(Dataset entries)
━━━━━━━━━━━━━━━━
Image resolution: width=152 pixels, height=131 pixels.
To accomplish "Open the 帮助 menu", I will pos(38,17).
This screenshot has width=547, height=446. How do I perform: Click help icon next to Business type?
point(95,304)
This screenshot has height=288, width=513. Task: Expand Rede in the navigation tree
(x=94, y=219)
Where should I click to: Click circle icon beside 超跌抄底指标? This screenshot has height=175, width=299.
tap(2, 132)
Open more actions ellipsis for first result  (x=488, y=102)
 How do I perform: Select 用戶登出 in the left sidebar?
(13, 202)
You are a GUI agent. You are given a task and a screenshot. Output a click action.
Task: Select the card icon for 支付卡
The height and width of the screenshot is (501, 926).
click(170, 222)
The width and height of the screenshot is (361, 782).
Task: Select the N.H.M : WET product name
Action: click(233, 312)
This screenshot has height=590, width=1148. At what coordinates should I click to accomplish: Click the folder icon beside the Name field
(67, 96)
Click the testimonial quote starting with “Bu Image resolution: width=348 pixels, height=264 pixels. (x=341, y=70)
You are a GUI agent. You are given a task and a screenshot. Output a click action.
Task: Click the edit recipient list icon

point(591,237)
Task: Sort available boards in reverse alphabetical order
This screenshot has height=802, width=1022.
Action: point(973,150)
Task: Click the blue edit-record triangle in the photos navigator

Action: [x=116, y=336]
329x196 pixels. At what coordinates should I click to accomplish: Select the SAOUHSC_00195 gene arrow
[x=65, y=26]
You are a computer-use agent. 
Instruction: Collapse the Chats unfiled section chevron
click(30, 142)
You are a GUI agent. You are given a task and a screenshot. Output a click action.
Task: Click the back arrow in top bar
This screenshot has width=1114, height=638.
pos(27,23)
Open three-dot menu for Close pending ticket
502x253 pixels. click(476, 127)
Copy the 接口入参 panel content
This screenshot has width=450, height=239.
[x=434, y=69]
━━━━━━━━━━━━━━━━
The task
Count how many lines in the data above hold "Image", and give that number by itself.

Answer for the task
2